— begin Dataset records —

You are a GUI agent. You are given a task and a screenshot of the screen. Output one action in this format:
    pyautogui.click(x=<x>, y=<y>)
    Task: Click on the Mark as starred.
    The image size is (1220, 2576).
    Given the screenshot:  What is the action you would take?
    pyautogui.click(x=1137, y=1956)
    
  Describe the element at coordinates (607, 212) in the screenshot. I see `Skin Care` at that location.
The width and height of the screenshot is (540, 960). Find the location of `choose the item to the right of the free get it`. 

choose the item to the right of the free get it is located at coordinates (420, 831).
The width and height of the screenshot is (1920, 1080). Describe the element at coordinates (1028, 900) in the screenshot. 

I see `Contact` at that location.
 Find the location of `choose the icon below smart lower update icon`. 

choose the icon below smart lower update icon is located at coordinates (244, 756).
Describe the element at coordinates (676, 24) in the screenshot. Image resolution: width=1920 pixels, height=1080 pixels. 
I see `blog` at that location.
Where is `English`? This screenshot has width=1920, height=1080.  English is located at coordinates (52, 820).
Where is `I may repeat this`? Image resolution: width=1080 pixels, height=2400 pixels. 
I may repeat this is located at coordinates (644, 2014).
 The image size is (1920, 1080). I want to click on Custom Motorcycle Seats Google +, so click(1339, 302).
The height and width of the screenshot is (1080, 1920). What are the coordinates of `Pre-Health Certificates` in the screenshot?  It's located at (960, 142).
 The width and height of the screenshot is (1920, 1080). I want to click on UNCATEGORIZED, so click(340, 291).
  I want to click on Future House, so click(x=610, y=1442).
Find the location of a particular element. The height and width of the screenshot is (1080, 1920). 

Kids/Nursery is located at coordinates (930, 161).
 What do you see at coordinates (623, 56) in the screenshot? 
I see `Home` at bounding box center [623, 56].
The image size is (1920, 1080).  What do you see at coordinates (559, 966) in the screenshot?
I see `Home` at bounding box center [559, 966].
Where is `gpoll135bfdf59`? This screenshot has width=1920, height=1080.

— end Dataset records —

--- What the exercise asks ---
Pick out and copy each line of the rows above that contains the word "icon", matching case exactly.

--- Final answer ---
 Find the location of `choose the icon below smart lower update icon`. 
choose the icon below smart lower update icon is located at coordinates (244, 756).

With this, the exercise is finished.